Ingredients
- 3 Superlife Co. Mushroom Quinoa Pack
- 350g Minced Chicken
- 600ml Water
- 1/2 White Onion, finely chopped
- 4 tbsp Kikkoman Teriyaki Sauce
- 1 tsp Brown Sugar
- 5 eggs
- 100g Panko Bread Crumbs
- 100g Whole Wheat Flour
- 2 tbsp Sesame Oil
- 2-3 cups Canola Oil
- Toppings: Kewpie Japanese Style Mayonnaise, Chopped Parsley
Takes , serves 20.
Instructions
- Cook the 3 Superlife Co.
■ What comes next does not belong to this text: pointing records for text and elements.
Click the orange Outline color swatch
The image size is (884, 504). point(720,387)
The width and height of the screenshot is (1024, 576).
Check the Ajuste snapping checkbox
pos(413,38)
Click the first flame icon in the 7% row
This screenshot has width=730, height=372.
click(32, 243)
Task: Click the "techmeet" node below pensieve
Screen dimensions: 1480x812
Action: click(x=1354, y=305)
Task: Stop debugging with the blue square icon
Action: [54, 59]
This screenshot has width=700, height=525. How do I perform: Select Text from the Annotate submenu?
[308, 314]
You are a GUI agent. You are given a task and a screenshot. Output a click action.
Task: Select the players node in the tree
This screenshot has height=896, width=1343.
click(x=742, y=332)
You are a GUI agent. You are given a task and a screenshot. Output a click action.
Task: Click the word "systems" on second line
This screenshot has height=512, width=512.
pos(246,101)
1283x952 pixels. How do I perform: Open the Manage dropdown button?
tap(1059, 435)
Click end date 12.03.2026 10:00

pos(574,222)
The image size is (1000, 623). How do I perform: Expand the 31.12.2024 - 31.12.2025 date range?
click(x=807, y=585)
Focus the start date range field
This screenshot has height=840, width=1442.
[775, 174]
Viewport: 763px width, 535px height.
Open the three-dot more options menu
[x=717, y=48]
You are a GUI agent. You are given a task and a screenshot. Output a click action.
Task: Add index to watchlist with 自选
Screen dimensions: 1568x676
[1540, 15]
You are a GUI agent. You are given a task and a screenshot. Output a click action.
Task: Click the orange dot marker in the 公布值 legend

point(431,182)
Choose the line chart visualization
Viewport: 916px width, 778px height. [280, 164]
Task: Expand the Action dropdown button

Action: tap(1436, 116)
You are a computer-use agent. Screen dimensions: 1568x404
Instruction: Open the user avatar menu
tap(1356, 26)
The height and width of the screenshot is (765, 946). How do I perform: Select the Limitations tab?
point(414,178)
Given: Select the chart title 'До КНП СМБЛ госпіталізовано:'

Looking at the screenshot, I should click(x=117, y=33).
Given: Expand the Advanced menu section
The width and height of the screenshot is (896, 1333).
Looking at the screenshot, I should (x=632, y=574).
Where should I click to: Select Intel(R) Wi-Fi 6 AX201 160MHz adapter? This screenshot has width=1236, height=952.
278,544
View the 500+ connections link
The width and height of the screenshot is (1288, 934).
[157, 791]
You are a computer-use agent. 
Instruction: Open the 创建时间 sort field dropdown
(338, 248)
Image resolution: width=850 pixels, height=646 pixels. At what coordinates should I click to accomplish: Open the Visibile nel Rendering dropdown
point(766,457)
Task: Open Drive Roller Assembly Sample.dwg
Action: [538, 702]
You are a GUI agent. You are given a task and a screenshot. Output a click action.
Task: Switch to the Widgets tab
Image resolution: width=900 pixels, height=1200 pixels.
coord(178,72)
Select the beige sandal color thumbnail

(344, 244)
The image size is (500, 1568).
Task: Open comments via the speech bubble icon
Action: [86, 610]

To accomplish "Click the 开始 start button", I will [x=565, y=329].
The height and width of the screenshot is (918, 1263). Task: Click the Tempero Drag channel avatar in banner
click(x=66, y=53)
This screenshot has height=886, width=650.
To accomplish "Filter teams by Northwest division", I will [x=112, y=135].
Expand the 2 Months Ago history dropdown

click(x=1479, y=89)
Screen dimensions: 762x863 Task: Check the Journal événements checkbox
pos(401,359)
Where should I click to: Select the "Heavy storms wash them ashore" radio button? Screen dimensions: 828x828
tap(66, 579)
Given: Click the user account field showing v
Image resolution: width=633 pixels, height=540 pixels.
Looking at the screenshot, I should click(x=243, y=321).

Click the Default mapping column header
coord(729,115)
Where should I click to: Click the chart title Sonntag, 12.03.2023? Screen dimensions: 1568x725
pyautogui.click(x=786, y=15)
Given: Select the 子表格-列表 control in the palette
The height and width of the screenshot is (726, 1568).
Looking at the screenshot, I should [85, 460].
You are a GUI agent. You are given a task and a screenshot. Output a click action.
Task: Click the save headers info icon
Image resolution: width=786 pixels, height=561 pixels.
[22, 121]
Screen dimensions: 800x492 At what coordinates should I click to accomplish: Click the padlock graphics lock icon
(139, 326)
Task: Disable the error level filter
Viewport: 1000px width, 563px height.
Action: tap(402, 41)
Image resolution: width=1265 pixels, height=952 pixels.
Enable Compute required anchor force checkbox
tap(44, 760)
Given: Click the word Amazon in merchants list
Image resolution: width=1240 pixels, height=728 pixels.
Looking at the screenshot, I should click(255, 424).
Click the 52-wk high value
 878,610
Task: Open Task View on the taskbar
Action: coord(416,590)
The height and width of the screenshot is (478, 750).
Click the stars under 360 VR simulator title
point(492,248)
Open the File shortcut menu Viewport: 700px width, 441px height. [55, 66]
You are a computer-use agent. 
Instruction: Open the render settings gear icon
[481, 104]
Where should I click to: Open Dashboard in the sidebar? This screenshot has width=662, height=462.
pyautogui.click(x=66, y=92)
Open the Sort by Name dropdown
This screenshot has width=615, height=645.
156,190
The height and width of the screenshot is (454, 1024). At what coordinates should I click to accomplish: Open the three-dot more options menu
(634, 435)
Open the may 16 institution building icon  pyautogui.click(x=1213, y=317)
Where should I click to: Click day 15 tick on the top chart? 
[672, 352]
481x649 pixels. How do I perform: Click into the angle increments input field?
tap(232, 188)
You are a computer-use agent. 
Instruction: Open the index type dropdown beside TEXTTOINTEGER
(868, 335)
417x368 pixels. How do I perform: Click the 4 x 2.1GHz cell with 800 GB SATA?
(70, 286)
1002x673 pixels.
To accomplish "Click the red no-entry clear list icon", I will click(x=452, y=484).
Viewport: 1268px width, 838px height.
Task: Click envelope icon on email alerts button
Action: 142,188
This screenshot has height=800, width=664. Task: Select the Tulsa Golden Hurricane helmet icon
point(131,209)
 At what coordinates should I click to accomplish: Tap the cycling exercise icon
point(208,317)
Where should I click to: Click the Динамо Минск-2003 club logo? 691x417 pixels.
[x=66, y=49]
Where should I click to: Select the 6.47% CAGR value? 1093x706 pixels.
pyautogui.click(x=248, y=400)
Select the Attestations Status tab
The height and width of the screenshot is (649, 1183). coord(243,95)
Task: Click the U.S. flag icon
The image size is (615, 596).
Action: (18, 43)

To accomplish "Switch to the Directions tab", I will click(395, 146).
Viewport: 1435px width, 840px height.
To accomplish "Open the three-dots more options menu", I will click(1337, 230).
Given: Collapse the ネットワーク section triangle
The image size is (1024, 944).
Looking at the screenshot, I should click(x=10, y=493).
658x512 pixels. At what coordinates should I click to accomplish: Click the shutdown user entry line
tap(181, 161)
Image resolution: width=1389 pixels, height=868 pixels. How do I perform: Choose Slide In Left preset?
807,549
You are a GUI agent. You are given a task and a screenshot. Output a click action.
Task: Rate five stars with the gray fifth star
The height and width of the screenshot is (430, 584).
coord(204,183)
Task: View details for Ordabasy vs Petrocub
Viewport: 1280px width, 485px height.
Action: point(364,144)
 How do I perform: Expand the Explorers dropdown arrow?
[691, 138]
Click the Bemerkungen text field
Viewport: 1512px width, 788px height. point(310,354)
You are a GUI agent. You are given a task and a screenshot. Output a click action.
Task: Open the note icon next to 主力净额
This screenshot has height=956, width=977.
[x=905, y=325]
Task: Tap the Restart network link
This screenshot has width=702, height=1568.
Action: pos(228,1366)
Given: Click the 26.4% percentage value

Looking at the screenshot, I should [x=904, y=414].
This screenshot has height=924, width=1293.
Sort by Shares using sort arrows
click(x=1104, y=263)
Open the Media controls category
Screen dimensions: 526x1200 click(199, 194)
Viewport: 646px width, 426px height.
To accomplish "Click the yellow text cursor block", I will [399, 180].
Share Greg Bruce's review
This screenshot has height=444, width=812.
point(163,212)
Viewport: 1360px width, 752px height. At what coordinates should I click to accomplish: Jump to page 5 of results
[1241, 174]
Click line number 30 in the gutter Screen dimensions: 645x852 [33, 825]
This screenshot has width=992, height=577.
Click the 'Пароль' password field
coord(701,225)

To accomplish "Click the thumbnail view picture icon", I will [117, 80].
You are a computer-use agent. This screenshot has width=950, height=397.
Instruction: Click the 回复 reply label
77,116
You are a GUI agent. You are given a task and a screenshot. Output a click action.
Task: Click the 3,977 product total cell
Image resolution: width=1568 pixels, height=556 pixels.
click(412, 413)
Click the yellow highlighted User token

Mushroom Quinoa Packs in a rice cooker with 600ml of water
- Add 2 tbsp of sesame oil
- Over medium heat, sauté onions until aromatic and translucent.
- Add in your minced chicken into the pan and sauté with the onions
- Once the chicken is cooked through, add in the Teriyaki Sauce and brown sugar and mix well!
- Add the cooked teriyaki chicken into the Mushroom Quinoa Bowl and give it all a good mix.
- Whisk two eggs and mix into the Chicken Teriyaki Quinoa.
- Take a heaping tablespoon of the Chicken Teriyaki Quinoa mix and shape it into a patty using your hands
- Place it on a plate lined with baking paper.
- Place the plate of patties in a freezer for at least 3 hours.
- Take the plate of patties out of the freezer and add the whole wheat flour.
- On another plate, add the panko bread crumbs.
- Lastly, in a bowl, whisk 3 eggs together.
- Heat up the canola oil in a pan over medium heat.
- Assembling & Frying: Take a frozen patty, coat it in egg, coat it with whole wheat flour, coat it in egg again and, lastly, coat it with panic breadcrumbs.
- Put the panko breaded patty into the hot oil for about 3minutes, flip it around for another 3 minutes and take it out of the pan once perfectly golden brown.
- Repeat this “assemble and fry” process for all of the patties!
- Serve the patties with a side of Mayonnaise and sprinkle on chopped parsley for additional freshness 😉 Enjoy!